*Task*. Show each line of the entries below in which the word "column" appears.

Stored items:
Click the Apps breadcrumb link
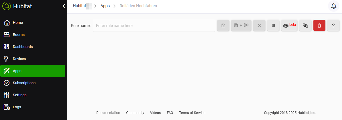Image resolution: width=342 pixels, height=120 pixels. pos(105,6)

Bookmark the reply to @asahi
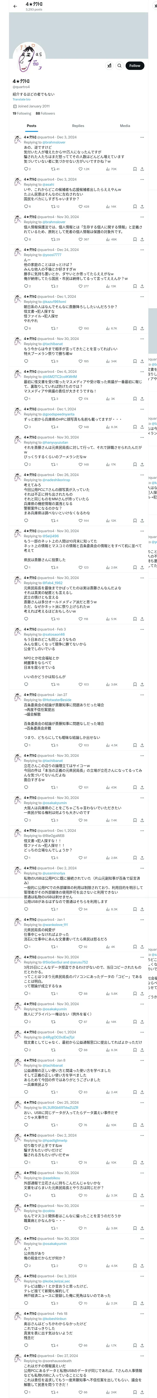135,207
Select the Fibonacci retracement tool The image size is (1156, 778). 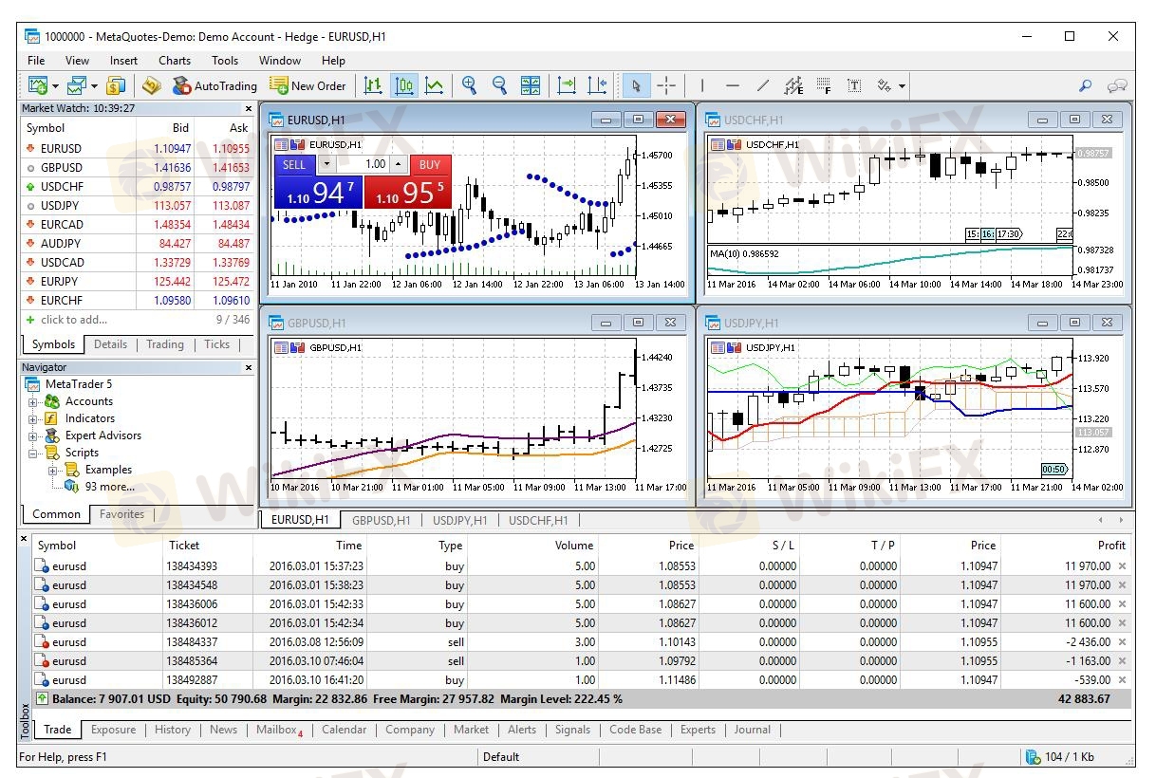point(823,85)
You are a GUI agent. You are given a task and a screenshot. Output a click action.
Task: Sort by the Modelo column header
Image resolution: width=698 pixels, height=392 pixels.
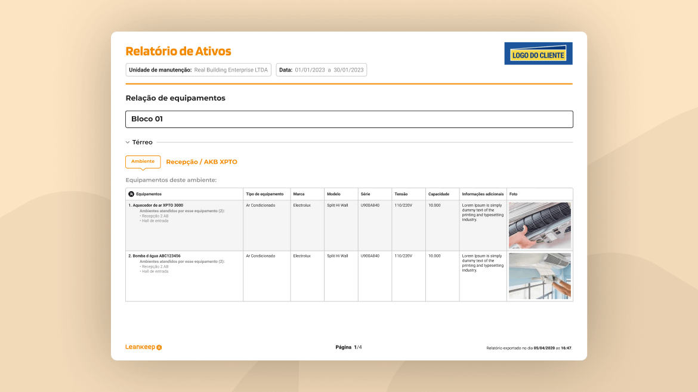[x=333, y=194]
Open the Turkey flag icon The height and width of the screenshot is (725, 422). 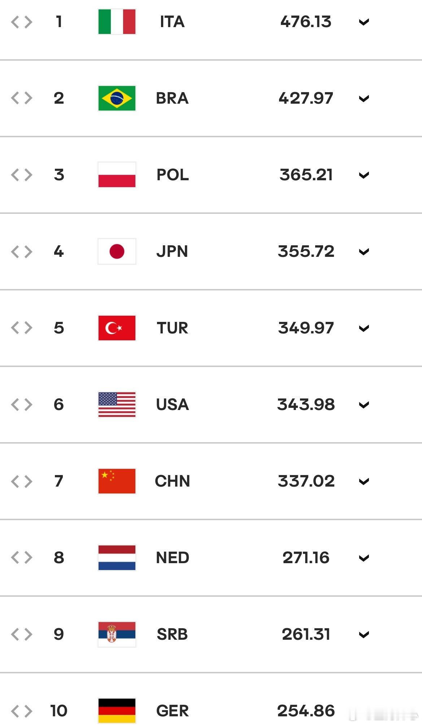click(117, 328)
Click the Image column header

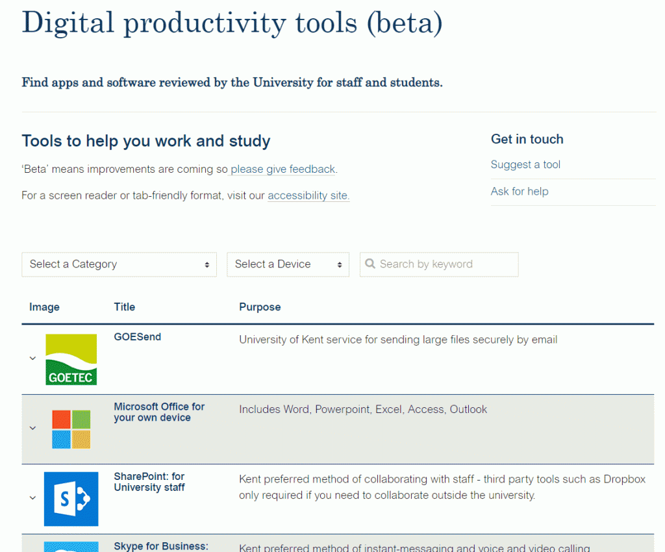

*Answer below*.
Task: Sort by the Modelo column header
Click the Image column header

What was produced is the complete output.